WORK ITEM: From the entries below, please gather each line containing the string "Access".

DATASET ENTRIES:
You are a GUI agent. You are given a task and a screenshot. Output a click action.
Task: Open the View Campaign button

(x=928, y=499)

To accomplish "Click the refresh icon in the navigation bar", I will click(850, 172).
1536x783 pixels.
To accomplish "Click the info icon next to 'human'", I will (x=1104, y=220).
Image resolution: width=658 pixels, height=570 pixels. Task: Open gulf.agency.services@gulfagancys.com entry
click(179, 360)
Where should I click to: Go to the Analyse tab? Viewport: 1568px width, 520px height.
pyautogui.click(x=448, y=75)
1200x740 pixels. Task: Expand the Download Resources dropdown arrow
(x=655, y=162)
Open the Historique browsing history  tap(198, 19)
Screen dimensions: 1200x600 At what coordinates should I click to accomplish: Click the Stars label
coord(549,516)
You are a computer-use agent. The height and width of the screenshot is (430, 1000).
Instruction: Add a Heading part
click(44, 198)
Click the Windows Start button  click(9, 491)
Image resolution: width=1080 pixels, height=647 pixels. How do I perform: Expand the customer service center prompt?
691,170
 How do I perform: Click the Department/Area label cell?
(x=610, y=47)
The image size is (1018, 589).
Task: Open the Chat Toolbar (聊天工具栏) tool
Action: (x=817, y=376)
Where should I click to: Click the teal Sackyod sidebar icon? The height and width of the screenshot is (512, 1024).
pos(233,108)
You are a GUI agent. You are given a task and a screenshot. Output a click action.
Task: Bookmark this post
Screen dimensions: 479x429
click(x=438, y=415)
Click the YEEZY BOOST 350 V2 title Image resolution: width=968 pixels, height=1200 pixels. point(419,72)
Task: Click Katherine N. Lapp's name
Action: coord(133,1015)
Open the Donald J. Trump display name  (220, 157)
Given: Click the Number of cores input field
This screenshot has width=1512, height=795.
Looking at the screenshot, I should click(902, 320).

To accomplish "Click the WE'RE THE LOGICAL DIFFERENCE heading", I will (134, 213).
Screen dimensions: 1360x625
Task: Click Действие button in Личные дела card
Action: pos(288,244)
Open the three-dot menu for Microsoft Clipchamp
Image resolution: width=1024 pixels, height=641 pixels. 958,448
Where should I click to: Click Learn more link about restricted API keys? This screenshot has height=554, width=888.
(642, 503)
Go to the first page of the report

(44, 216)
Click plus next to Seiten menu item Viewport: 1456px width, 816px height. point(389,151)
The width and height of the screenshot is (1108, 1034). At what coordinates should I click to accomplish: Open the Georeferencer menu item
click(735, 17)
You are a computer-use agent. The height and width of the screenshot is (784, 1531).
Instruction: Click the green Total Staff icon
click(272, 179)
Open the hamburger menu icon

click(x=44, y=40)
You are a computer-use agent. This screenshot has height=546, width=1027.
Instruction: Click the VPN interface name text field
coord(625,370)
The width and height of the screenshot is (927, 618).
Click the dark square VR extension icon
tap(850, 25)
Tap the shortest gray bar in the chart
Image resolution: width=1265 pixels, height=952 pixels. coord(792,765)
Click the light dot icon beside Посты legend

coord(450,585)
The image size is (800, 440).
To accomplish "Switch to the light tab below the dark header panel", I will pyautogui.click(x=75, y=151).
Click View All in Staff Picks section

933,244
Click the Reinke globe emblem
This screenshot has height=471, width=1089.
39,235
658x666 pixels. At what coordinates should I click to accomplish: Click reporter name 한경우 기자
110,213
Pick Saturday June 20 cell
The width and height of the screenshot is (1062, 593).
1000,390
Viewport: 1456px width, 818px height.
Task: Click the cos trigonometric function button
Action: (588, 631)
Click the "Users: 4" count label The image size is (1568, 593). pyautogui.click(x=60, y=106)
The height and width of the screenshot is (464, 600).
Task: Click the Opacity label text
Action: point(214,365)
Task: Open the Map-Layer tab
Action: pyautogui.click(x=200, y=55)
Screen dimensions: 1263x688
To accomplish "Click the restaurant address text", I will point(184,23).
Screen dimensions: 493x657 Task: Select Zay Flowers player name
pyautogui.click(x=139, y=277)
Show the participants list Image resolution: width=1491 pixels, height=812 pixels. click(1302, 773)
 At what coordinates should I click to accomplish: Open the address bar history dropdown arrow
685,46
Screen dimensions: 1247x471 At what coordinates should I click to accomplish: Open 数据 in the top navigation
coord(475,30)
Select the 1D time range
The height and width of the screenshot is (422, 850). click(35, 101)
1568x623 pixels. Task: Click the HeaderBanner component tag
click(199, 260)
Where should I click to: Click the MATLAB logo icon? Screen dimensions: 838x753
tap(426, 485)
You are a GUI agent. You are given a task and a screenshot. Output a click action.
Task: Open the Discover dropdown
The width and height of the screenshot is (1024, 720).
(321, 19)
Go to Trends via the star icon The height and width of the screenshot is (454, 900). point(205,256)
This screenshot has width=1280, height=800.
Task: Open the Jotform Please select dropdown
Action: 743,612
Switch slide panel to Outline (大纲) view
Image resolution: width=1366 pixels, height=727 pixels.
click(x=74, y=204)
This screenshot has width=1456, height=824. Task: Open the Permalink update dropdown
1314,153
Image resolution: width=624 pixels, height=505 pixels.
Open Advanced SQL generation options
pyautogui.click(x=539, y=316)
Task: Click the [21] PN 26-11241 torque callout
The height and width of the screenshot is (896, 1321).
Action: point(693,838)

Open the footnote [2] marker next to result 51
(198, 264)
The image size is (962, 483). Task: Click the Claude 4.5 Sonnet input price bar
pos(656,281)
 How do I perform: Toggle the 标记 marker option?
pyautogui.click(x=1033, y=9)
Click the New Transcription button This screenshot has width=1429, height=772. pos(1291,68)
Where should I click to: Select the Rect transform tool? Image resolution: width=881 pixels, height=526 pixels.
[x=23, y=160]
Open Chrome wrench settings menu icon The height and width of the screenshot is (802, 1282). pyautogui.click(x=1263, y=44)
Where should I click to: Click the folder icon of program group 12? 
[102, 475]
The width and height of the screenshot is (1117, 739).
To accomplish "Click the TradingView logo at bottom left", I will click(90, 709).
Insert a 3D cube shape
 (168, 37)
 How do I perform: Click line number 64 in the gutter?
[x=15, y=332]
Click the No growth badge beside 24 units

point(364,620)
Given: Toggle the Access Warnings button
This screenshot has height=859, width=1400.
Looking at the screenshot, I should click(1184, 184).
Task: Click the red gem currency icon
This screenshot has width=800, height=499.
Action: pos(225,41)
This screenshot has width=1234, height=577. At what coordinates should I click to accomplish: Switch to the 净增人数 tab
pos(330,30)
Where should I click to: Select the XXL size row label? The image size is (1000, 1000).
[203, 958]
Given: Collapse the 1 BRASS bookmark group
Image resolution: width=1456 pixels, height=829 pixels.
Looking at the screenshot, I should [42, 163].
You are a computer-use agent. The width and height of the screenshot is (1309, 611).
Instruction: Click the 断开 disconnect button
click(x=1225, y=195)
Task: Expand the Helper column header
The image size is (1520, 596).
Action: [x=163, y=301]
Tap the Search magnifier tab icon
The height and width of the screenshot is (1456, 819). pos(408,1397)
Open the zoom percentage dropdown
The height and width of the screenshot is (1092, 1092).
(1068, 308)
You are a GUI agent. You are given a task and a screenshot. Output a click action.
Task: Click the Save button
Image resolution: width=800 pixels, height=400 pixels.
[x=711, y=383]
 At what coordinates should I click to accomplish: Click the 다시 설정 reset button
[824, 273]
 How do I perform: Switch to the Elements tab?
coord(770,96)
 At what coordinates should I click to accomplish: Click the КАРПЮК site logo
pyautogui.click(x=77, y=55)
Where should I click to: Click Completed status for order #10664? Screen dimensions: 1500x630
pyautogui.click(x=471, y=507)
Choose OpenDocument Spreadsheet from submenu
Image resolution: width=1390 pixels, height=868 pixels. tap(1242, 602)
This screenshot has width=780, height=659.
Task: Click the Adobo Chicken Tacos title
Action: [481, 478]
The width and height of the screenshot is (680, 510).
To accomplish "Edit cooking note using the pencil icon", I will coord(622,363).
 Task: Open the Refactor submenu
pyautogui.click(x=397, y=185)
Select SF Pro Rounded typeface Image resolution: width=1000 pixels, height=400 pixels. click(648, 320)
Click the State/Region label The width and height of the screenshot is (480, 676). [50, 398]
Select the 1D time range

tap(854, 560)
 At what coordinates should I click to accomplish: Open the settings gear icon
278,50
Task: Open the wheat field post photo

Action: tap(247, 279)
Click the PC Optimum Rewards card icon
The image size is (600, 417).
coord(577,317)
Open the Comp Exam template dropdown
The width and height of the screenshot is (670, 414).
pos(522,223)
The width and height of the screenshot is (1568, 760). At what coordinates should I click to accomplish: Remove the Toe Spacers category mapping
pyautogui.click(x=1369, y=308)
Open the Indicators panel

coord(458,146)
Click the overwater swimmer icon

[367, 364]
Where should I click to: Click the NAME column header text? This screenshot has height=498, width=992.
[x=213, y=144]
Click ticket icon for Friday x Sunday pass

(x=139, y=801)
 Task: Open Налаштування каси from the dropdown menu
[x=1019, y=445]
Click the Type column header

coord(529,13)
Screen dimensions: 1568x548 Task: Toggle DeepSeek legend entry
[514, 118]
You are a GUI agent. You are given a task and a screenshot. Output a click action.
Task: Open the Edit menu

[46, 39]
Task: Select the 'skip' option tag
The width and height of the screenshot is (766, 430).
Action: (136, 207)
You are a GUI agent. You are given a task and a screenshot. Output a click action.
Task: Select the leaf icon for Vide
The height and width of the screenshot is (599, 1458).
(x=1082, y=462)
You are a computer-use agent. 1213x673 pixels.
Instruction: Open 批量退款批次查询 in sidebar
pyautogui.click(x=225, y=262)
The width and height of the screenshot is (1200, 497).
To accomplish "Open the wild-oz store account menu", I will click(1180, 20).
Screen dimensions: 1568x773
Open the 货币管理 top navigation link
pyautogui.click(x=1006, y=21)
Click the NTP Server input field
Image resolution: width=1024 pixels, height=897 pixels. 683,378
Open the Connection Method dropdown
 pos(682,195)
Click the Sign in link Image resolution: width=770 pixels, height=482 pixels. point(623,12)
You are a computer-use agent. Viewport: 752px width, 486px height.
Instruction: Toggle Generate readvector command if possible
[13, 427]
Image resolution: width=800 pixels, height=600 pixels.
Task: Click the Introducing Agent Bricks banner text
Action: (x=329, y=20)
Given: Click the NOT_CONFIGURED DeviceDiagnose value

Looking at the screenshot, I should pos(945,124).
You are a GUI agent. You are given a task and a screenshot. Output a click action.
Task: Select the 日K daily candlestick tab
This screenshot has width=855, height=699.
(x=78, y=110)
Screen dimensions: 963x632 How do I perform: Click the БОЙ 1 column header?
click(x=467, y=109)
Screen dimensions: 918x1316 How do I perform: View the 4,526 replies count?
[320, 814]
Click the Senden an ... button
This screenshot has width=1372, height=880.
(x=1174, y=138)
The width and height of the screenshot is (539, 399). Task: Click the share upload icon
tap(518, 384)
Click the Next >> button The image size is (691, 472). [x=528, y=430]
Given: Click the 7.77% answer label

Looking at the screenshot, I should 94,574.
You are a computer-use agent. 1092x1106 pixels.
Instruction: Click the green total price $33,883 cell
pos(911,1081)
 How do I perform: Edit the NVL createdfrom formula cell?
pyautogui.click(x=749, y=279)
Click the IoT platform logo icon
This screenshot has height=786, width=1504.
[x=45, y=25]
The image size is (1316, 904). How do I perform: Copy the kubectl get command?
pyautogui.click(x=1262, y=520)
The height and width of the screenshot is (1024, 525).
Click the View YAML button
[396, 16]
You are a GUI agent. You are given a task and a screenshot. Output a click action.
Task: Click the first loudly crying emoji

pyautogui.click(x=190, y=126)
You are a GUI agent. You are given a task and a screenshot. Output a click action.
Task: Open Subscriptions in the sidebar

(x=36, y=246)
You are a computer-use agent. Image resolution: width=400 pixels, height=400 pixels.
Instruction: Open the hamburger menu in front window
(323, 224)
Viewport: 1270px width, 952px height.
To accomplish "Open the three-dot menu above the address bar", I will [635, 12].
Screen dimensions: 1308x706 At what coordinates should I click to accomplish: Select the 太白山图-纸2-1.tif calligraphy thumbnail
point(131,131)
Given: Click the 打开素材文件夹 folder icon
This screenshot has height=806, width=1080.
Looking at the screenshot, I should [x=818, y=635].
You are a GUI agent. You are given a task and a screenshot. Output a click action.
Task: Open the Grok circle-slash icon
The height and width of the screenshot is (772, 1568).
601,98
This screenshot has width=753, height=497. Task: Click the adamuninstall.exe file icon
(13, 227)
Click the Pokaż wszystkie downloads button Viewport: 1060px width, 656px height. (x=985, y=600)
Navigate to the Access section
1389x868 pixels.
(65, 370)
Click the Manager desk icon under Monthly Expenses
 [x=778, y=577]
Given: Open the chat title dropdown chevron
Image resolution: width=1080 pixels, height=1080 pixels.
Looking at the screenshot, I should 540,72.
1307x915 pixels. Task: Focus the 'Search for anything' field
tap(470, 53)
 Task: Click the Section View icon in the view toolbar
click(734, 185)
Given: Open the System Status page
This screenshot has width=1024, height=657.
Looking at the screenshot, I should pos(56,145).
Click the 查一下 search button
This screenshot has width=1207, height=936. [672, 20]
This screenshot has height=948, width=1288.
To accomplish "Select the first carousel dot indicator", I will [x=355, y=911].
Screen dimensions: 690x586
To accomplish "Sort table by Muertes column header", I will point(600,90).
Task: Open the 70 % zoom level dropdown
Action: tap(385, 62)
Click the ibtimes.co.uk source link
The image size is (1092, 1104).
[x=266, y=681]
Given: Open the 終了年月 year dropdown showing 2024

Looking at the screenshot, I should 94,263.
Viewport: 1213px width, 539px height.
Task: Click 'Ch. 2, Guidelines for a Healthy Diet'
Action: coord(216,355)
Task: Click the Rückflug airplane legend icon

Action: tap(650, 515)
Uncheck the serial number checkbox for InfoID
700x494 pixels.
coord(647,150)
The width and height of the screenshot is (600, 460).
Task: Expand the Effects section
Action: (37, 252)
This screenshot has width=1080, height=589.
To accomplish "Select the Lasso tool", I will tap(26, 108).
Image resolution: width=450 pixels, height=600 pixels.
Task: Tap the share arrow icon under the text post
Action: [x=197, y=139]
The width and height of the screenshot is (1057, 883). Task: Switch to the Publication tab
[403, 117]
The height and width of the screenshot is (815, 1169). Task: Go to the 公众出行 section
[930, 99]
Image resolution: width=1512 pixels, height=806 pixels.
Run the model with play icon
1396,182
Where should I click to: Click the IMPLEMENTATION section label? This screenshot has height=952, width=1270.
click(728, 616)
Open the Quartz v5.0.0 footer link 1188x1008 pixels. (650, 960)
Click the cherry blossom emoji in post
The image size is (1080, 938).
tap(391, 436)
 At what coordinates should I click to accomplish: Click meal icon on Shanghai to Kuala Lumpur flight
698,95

WRITTEN SOLUTION:
Given: Toggle the Access Warnings button
Navigate to the Access section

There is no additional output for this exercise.